Problem statement:
Present the stretch of entries from the line containing "Click the horizontal scrollbar" through the end of the entries as a Markdown table with the columns Row and Line. Give each line its own row with a running number, and skip blank lines.
===== Exercise data
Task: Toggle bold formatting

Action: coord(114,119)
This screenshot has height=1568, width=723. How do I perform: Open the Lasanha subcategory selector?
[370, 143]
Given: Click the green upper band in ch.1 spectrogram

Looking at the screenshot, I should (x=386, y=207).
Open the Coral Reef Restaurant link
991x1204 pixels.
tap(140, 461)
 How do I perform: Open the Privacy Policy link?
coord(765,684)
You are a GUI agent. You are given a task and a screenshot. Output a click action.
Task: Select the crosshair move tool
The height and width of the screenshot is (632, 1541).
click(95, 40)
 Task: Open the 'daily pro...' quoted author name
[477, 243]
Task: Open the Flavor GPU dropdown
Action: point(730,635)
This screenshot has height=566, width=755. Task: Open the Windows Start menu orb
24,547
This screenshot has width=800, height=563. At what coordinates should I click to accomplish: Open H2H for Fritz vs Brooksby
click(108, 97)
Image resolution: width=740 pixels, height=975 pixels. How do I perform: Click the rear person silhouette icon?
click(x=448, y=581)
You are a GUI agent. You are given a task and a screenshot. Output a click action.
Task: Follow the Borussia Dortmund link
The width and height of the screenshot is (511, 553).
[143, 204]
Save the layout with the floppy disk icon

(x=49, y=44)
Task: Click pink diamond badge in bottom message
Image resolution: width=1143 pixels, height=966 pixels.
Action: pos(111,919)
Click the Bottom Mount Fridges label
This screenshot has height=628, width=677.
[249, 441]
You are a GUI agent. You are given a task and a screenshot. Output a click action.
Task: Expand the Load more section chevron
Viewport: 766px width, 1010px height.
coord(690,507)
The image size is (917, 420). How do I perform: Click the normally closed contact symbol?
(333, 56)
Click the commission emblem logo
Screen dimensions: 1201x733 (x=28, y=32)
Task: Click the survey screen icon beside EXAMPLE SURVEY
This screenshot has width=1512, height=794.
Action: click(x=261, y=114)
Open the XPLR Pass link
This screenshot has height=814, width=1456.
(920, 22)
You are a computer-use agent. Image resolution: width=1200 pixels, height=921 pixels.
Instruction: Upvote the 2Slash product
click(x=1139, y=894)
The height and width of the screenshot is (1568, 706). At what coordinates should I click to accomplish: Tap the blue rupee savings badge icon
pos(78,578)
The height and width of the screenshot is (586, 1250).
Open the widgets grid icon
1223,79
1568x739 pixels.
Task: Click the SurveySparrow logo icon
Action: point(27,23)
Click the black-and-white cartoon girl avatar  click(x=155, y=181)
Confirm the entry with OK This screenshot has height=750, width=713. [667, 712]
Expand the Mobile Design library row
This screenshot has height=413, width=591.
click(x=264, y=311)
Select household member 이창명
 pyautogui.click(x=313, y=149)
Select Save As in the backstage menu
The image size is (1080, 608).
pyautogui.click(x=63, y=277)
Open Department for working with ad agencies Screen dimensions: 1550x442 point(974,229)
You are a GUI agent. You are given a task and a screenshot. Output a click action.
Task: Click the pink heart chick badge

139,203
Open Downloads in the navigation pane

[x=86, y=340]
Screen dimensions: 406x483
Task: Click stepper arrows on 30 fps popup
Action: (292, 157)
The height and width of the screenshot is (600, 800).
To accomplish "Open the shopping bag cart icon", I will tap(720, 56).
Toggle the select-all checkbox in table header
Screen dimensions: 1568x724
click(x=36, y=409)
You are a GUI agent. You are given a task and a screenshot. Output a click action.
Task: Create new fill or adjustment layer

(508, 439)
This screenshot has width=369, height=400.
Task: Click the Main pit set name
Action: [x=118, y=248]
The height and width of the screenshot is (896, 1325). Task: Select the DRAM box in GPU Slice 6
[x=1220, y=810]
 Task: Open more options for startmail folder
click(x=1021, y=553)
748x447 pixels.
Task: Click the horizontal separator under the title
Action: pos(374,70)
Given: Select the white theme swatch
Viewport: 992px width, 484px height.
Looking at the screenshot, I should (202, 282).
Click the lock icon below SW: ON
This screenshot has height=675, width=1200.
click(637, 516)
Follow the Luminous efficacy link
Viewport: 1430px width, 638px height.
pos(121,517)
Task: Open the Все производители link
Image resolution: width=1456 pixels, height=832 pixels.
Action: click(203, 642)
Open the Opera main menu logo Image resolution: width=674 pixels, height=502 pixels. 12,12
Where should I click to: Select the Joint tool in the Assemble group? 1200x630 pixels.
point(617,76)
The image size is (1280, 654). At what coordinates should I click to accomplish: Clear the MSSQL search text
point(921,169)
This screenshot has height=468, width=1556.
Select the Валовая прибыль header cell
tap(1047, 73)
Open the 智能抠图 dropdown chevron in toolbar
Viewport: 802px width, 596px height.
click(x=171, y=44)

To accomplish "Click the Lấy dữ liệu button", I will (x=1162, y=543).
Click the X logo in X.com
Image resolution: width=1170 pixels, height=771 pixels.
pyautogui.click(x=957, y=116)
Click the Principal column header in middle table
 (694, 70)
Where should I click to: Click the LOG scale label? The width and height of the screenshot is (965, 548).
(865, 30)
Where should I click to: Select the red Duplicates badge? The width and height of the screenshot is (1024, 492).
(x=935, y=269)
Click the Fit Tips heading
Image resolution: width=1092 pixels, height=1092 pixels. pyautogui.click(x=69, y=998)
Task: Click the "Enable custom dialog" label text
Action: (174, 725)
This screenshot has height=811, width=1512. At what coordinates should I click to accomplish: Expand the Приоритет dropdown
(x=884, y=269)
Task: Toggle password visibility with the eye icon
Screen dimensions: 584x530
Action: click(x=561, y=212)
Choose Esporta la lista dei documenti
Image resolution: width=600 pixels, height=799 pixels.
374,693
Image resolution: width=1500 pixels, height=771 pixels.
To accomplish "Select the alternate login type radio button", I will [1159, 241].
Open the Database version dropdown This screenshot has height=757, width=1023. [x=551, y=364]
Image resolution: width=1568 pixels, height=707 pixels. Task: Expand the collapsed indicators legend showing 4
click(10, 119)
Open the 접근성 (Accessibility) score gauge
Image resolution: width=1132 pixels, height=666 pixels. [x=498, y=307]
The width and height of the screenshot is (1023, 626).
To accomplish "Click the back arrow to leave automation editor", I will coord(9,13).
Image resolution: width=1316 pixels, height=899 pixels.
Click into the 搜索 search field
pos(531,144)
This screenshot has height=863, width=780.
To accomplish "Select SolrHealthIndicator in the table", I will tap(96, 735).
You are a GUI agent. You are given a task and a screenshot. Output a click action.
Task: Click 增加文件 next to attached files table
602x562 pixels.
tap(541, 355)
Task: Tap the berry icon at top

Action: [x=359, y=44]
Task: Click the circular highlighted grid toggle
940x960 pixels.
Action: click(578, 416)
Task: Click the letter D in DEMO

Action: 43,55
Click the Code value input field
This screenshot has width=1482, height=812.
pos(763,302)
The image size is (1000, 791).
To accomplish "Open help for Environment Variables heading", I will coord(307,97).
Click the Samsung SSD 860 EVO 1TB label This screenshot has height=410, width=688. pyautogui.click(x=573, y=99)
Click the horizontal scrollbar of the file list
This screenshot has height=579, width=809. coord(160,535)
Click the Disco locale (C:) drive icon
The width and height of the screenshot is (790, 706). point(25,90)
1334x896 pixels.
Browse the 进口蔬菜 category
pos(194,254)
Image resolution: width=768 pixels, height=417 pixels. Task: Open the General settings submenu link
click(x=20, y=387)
==========
Solution to the exercise:
| Row | Line |
|---|---|
| 1 | Click the horizontal scrollbar of the file list |
| 2 | This screenshot has height=579, width=809. coord(160,535) |
| 3 | Click the Disco locale (C:) drive icon |
| 4 | The width and height of the screenshot is (790, 706). point(25,90) |
| 5 | 1334x896 pixels. |
| 6 | Browse the 进口蔬菜 category |
| 7 | pos(194,254) |
| 8 | Image resolution: width=768 pixels, height=417 pixels. Task: Open the General settings submenu link |
| 9 | click(x=20, y=387) |